Autres considérations et conditions générales
- Une limitation légale de la participation à des exercices internationaux réduirait considérablement les possibilités pour la Suisse d'améliorer sa capacité de défense.
- Elle signifierait un abandon de l'intention du Conseil fédéral de renforcer la coopération en matière de politique de sécurité et nuirait à la crédibilité de la Suisse. Dans une situation de sécurité tendue et incertaine en Europe, un tel signe serait inquiétant, d'autant plus que la Suisse dépendrait de la solidarité de ses partenaires en cas d'urgence.
- La participation aux exercices de l'art. 5 n'entraînerait pas d'obligations ou de contraintes incompatibles avec les obligations d'un pays neutre.
- Les partisans de la motion craignent qu'une participation à de tels exercices ne soit interprétée comme une déclaration d'allégeance. Or, il est parfaitement clair, tant pour les membres de l'OTAN qu'en dehors de celle-ci, que la Suisse n'est pas membre de l'OTAN, qu'elle n'a donc pas d'obligation d'assistance et ne peut la revendiquer elle-même si elle est attaquée. L'article 5 ne s'applique qu'aux alliés.

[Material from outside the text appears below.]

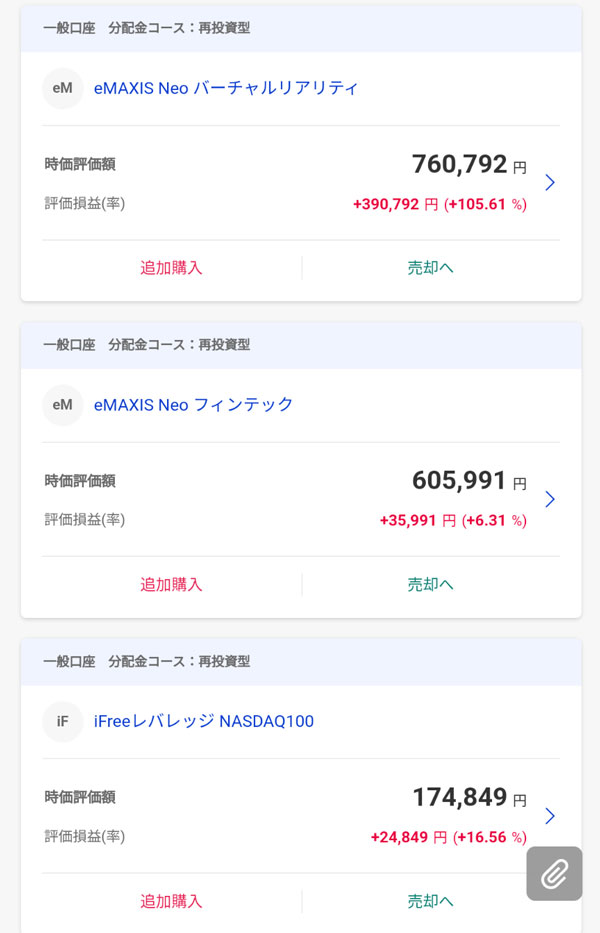Open eMAXIS Neo バーチャルリアリティ fund link
600x933 pixels.
click(x=225, y=88)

- Le Conseil fédéral décide en dernier ressort de la participation de l'armée à des exercices internationaux. Il tient compte à chaque fois des considérations de politique étrangère et de sécurité, y compris des considérations de politique de neutralité.
Le point de vue de la SSO
La Société Suisse des Officiers (SSO) demande que la capacité de défense de l'armée ne soit pas limitée par des manœuvres à caractère politique. La stratégie de défense se base de manière réaliste sur des menaces à plus grande distance, même en dehors des frontières suisses. La coopération et les exercices avec des partenaires sont donc indispensables. La SSO s'attend à ce que la politique de neutralité et la capacité de défense ne soient pas opposées et espère que le Conseil des Etats et le Parlement ne soutiendront pas la motion. La SSO est opposée à l'adhésion à l'OTAN.